- **LISTED RECORDS**
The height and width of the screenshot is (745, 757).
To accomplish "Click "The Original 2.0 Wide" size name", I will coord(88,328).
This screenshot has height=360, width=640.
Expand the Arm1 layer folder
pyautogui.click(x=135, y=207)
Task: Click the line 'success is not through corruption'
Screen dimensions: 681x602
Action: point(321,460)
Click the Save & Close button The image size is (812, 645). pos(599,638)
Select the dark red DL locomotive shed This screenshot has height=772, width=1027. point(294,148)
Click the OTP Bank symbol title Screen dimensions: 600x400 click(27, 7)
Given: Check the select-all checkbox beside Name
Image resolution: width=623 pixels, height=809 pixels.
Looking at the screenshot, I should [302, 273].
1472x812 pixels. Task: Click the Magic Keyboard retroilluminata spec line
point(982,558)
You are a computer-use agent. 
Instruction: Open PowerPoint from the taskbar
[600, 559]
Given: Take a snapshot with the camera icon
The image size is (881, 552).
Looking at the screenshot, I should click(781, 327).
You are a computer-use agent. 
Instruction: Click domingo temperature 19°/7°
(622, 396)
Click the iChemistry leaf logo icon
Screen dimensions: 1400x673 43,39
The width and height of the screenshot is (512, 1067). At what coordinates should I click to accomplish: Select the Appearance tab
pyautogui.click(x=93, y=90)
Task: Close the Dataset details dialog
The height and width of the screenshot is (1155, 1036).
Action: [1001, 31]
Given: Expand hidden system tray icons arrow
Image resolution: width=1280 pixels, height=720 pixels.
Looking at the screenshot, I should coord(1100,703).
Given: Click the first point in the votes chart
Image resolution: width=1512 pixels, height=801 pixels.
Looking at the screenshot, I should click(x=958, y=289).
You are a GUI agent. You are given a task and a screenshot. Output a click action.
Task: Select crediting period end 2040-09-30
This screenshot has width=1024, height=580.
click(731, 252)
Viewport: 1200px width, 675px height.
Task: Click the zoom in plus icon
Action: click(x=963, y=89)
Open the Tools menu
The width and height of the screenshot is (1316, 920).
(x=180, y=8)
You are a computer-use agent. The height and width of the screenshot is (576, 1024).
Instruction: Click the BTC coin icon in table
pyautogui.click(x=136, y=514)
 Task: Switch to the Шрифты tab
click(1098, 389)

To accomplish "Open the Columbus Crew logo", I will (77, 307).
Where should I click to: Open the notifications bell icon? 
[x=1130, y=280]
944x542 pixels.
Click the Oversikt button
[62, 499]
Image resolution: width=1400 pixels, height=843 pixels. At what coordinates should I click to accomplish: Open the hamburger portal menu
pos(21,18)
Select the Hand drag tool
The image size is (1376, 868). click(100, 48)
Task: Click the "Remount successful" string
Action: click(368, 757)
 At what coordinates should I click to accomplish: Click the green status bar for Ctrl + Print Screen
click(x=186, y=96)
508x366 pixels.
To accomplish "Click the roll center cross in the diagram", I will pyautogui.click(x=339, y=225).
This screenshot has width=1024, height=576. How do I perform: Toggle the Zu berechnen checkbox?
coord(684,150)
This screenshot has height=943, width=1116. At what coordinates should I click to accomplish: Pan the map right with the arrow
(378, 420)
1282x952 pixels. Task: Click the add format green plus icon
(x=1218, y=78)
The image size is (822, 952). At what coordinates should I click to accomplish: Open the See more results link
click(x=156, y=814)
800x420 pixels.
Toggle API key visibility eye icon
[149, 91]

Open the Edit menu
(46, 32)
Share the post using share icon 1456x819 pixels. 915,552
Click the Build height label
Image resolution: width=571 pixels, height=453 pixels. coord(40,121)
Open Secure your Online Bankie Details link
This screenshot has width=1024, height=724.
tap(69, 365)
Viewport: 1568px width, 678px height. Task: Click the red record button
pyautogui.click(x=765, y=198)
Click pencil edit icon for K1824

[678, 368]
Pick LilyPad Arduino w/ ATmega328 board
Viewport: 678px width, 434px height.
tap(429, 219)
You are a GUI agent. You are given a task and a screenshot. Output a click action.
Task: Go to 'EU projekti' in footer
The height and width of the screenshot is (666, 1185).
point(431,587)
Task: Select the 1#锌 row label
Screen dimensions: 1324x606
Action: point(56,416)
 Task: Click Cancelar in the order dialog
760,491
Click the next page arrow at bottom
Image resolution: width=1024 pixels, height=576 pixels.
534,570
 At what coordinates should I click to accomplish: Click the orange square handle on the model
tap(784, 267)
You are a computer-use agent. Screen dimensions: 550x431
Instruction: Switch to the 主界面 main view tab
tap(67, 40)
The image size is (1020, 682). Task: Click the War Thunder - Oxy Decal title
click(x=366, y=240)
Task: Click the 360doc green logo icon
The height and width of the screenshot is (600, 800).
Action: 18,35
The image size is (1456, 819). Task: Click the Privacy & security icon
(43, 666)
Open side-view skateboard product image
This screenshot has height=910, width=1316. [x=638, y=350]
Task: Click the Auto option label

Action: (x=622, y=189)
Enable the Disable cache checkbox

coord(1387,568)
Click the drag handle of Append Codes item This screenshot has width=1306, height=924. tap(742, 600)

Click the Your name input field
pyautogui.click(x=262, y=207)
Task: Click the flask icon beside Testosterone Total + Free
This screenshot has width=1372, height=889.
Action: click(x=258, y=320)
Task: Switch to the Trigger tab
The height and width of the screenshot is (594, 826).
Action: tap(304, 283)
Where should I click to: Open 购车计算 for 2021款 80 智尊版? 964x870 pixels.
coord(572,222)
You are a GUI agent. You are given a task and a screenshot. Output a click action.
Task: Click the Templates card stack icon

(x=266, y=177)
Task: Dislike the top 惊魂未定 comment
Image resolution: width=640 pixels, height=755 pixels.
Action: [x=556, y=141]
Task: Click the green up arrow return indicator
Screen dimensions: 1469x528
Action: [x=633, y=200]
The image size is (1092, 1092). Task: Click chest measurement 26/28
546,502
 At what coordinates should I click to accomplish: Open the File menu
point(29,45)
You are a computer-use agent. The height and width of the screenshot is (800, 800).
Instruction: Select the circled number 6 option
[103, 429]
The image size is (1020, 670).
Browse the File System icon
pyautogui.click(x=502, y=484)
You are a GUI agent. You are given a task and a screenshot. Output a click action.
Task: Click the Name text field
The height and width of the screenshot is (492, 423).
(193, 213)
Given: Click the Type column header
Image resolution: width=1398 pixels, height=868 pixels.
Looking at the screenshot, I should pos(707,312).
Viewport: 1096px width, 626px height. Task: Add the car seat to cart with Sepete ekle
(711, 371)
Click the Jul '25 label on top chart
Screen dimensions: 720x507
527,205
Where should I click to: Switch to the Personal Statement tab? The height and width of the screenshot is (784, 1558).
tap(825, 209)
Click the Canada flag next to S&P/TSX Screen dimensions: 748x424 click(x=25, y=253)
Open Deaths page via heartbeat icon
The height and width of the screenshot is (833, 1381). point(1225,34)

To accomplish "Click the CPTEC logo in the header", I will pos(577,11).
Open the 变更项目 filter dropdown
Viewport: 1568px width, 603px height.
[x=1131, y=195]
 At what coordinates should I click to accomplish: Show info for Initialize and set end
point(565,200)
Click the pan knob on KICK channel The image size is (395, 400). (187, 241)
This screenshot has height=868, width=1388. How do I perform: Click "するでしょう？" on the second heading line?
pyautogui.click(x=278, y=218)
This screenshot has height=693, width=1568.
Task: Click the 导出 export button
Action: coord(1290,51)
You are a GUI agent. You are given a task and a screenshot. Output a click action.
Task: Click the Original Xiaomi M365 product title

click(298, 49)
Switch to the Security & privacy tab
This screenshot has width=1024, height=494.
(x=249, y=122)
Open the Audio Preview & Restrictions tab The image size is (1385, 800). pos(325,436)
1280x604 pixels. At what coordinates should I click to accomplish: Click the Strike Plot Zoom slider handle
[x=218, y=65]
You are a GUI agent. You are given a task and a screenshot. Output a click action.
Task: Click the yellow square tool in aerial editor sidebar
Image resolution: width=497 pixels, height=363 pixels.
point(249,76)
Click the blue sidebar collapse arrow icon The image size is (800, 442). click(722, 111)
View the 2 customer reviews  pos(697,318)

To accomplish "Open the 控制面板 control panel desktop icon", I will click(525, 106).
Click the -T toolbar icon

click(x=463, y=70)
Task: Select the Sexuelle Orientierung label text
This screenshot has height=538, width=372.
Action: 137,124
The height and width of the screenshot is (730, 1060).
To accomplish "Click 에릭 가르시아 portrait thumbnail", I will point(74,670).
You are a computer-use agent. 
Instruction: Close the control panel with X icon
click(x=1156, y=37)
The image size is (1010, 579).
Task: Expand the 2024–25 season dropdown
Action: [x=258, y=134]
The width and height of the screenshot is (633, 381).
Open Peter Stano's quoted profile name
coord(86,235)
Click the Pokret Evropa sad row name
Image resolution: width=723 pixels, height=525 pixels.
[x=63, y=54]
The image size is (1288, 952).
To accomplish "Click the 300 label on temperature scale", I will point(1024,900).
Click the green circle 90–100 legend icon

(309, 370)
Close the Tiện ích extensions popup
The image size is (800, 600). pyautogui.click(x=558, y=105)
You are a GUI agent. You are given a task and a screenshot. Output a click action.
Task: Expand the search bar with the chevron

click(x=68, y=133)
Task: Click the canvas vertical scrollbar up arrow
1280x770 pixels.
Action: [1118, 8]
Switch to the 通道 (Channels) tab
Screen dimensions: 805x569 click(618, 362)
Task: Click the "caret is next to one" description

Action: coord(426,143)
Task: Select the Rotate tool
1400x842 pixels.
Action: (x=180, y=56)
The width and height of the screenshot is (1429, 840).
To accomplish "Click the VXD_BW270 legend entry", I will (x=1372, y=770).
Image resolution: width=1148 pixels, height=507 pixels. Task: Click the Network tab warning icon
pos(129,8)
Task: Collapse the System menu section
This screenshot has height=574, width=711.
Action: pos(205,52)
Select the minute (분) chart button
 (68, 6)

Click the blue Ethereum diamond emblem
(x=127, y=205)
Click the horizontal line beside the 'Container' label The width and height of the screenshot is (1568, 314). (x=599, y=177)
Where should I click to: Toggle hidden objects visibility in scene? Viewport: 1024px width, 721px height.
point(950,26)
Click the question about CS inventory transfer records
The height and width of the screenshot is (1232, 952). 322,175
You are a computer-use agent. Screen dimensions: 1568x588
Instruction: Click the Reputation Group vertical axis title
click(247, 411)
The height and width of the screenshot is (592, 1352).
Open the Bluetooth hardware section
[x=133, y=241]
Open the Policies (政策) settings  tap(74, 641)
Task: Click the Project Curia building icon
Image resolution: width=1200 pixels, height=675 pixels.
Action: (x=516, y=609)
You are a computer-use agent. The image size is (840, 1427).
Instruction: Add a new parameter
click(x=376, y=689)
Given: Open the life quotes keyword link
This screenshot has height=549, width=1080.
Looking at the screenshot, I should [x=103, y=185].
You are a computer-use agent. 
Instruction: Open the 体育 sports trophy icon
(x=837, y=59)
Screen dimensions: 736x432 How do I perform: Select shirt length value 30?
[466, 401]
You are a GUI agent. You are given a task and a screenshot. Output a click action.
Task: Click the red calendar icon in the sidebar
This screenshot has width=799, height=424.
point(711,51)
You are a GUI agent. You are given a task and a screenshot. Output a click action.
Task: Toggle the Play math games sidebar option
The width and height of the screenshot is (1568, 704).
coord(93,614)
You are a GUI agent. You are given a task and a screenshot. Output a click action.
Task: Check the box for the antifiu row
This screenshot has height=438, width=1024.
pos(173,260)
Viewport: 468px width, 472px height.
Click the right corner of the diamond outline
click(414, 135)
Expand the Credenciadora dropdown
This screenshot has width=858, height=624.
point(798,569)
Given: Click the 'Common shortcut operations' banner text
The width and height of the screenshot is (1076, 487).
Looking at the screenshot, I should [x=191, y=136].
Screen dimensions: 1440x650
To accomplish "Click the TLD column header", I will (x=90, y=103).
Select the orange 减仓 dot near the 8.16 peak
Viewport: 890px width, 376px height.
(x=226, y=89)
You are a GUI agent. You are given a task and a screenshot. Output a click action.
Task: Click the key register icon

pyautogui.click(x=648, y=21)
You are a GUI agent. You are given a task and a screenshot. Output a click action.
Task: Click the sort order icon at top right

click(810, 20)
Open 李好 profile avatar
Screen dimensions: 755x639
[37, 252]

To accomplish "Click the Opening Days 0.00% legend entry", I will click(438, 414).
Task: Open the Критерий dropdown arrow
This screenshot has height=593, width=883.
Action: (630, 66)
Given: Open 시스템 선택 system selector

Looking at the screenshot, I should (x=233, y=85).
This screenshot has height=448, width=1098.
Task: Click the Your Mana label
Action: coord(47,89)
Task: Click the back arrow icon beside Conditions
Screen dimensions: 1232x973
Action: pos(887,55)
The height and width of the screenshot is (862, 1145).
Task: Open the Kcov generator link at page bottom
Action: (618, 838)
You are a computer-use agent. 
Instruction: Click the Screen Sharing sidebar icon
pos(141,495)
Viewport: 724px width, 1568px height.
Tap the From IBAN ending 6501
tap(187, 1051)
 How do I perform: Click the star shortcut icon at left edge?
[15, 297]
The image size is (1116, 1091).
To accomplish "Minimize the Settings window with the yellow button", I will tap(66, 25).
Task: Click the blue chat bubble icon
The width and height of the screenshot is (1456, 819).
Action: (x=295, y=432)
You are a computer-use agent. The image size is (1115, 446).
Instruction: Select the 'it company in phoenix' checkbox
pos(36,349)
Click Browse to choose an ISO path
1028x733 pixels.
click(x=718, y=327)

- **YOUR GOAL**
Which lines of the listing above hold the word "beside"? Copy each of them.

- **TASK RESULT**
Given: Check the select-all checkbox beside Name
Task: Click the flask icon beside Testosterone Total + Free
Click the horizontal line beside the 'Container' label The width and height of the screenshot is (1568, 314). (x=599, y=177)
Task: Click the back arrow icon beside Conditions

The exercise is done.